Epigenetic results. Different outcomes in the epigenetic development in fruit flies and parasitic wasps.

Figure 1. Not by Genes Alone: Different Outcomes of the Physical Development of Fruit Flies and Parasitic Wasps as a Function of Biological Environment

Figure 1 shows a several simple examples of epigenetic changes as it occurs in simple organisms.  The top panel shows what happens to a fruit fly when ether is introduced into the embryo at a particular stage of its development, it develops a second pair of wings.  A similar effect occurs in parasitic wasps. A parasitic wasp can lay its eggs in either a butterfly host or an adler fly host. Eggs laid in the butterfly host develop wings and other structures; those laid in the adler fly host do not develop wings.  These examples show how the development of physical anatomy cannot be said to be under the singular control of genes.  Information from the environment interacts with genes to produce the structures that actually emerge.

Which is more important in the development of the wasp’s wings – the wasp’s genes or the host in which the wasp develops?  The question is a meaningless one.  To understand development, we have to look at the specific ways in which specific genes interact with specific environments over time.

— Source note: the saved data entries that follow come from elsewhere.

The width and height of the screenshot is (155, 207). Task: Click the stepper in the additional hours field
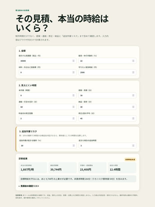tap(133, 146)
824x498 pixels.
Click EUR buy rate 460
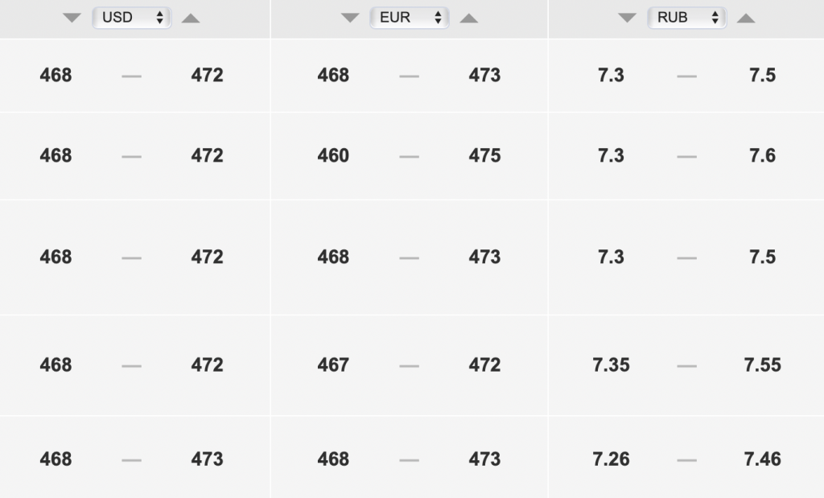(x=333, y=156)
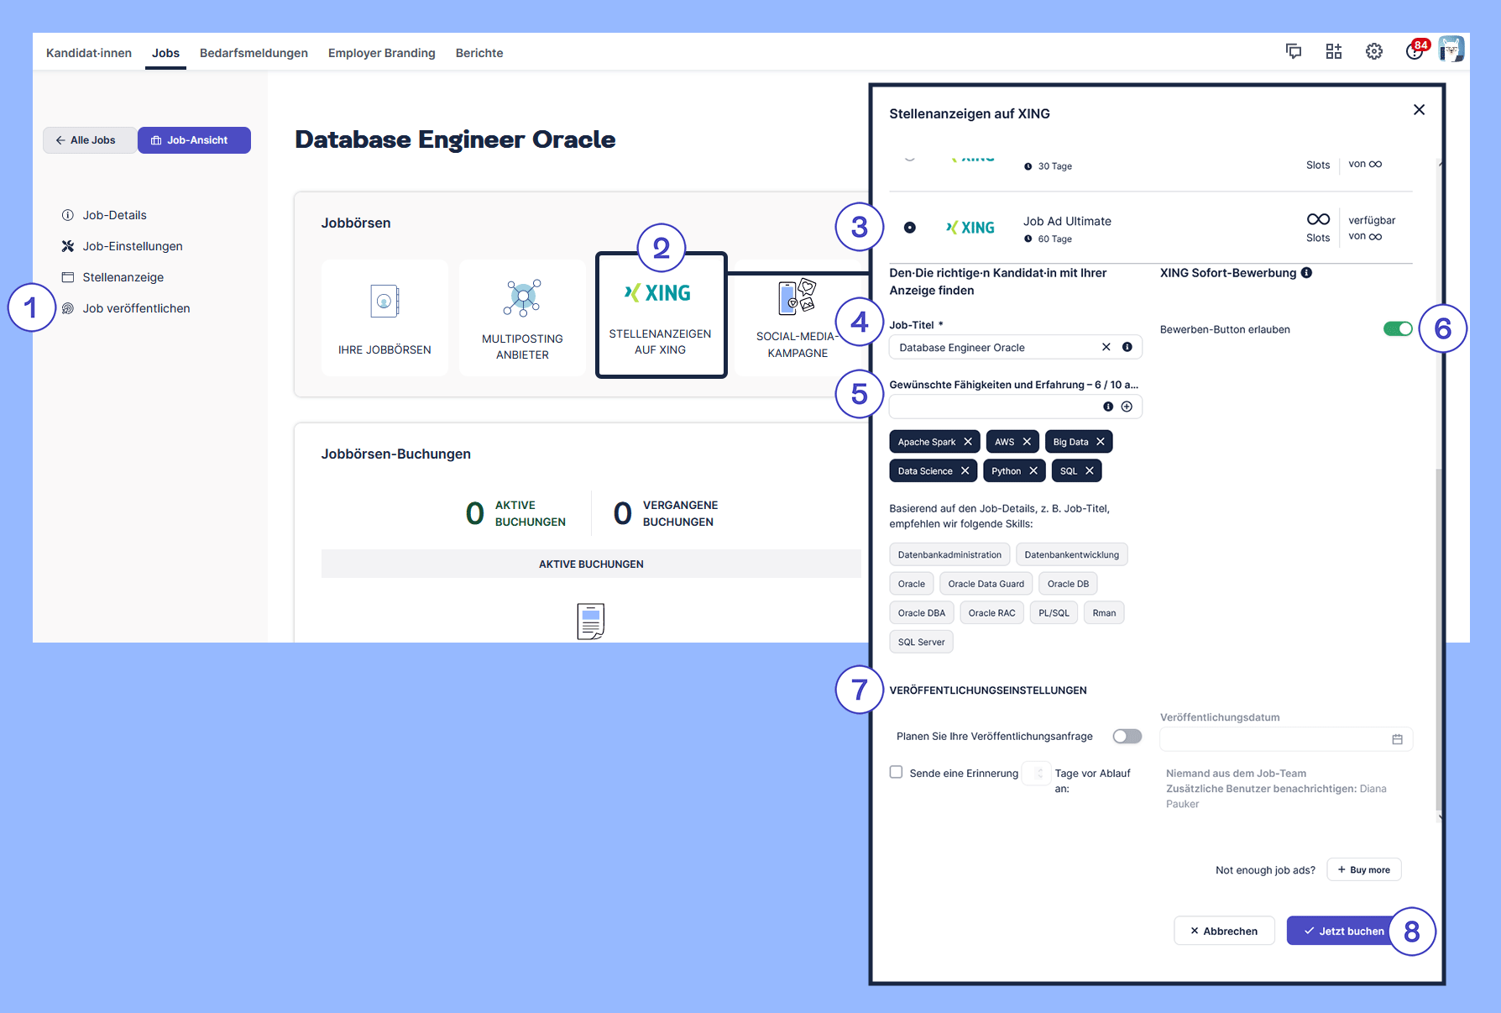Select the Job Ad Ultimate radio button
The width and height of the screenshot is (1501, 1013).
tap(910, 228)
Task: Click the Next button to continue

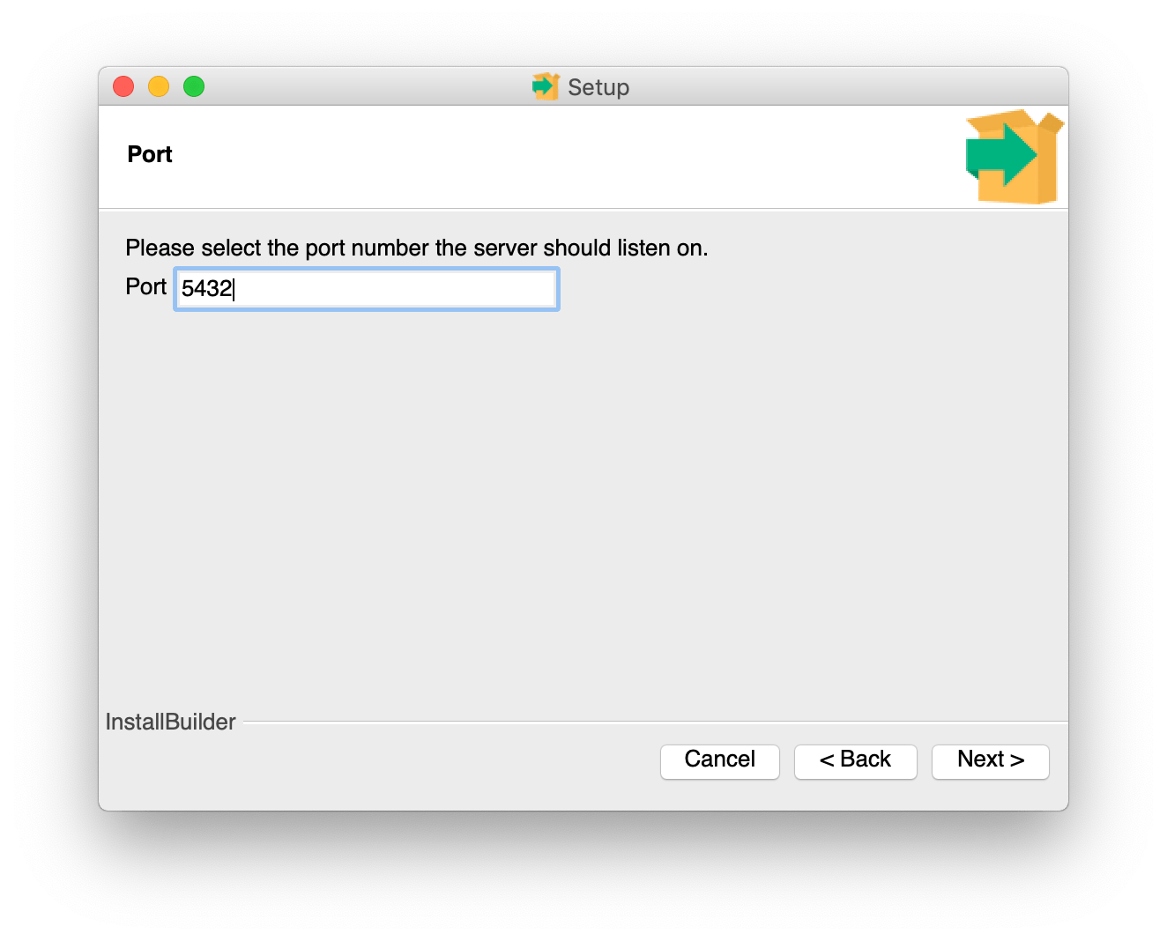Action: click(990, 760)
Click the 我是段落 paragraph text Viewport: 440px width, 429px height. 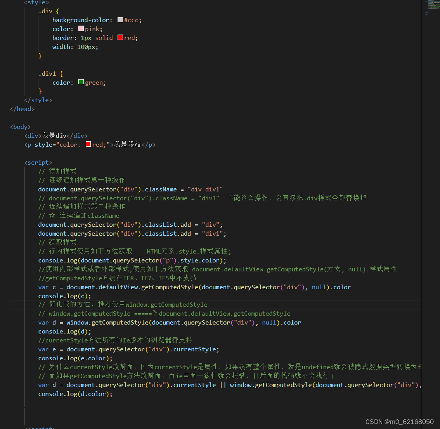[x=127, y=144]
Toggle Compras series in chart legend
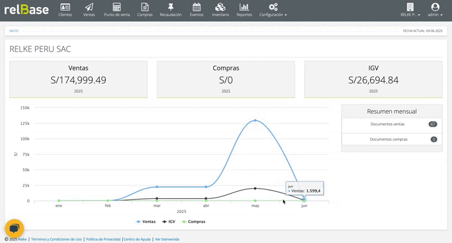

[1] To understand this narrower sense, it is helpful to first understand DNA – the genetic aspect of the nature vs. nurture debate. DNA – deoxyribonucleic acid — is an inherited macromolecule that resides in every cell of every living organism. Each strand of DNA consists of a sequence of four molecules adenine (A), cytosine (C), guanine (G) and thymine (T), guanine strung together in different combinations.  DNA is organized in pairs of strands.  For each strand, A pairs with T and C pairs with G.  Each person’s complete sequence of DNA is called their genotype.   The outcome of development – a person’s height, genitalia, cancer, personality disposition, or capacity to sing– are called phenotypes.  The genotype is the person’s genetic code; the phenotype is the developmental outcomes for a person who has that particular genetic code. They are not the same.


Atlasi, Y., & Stunnenberg, H. G. (2017). The interplay of epigenetic marks during stem cell differentiation and development. Nature Reviews Genetics, 18(11), 643-658.